I think Mythos has moaned about it a bit, though partly that was because he'd force-enabled FXAA which antialiased all the text and made it hideous (as it does in other games too) :). There are almost certainly things that would be useful and straightforward to improve, though. I did some experiments recently like this, with different fonts and with shadowing instead of stroking and with the different hinting options - it's easy to do that to see what things will look like, and to regenerate the game's fonts, but someone needs to make an informed judgement call on what would be best.

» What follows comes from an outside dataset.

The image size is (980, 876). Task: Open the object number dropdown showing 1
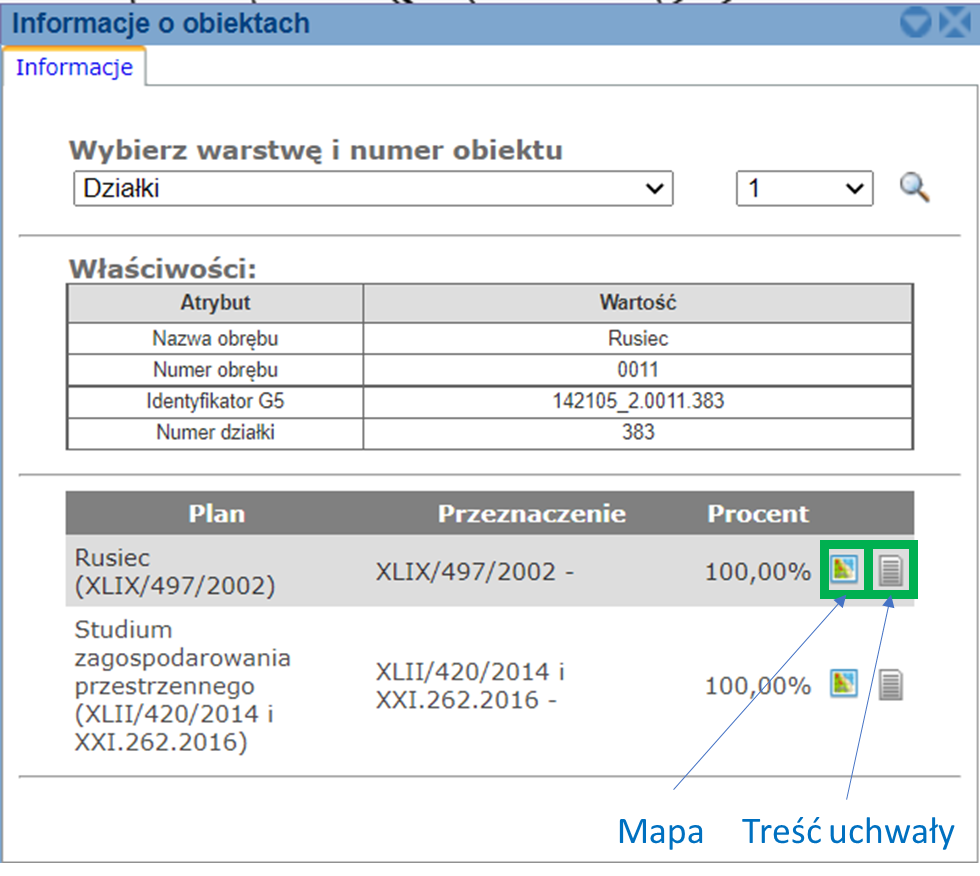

(It's fairly easy to add support for non-bidi non-complex-shaped non-CJK scripts (Cyrillic is probably the main one) in the current system too - they get packed reasonably efficiently (so we don't really need to generate the textures at runtime), and it just needs a few improvements to some Python scripts. But bidi (Arabic, Hebrew) is non-trivial since it'll have to interact with our GUI engine's text layout code, CJK would possibly make the textures too large and I think it needs language-sensitive font selection (not a straight codepoint->glyph mapping), and complex shaping (prettier Arabic, Devanagari, maybe nicer English with sub-pixel hinting) is impossible with a texture-full-of-glyphs approach and would need a totally different design. So I think it's worthwhile doing the easy things now, and it would be nice to eventually do a totally different design that fixes all those problems, but it's not worth doing a new implementation of a glyph-texture design since it won't get us any closer to fixing those problems.)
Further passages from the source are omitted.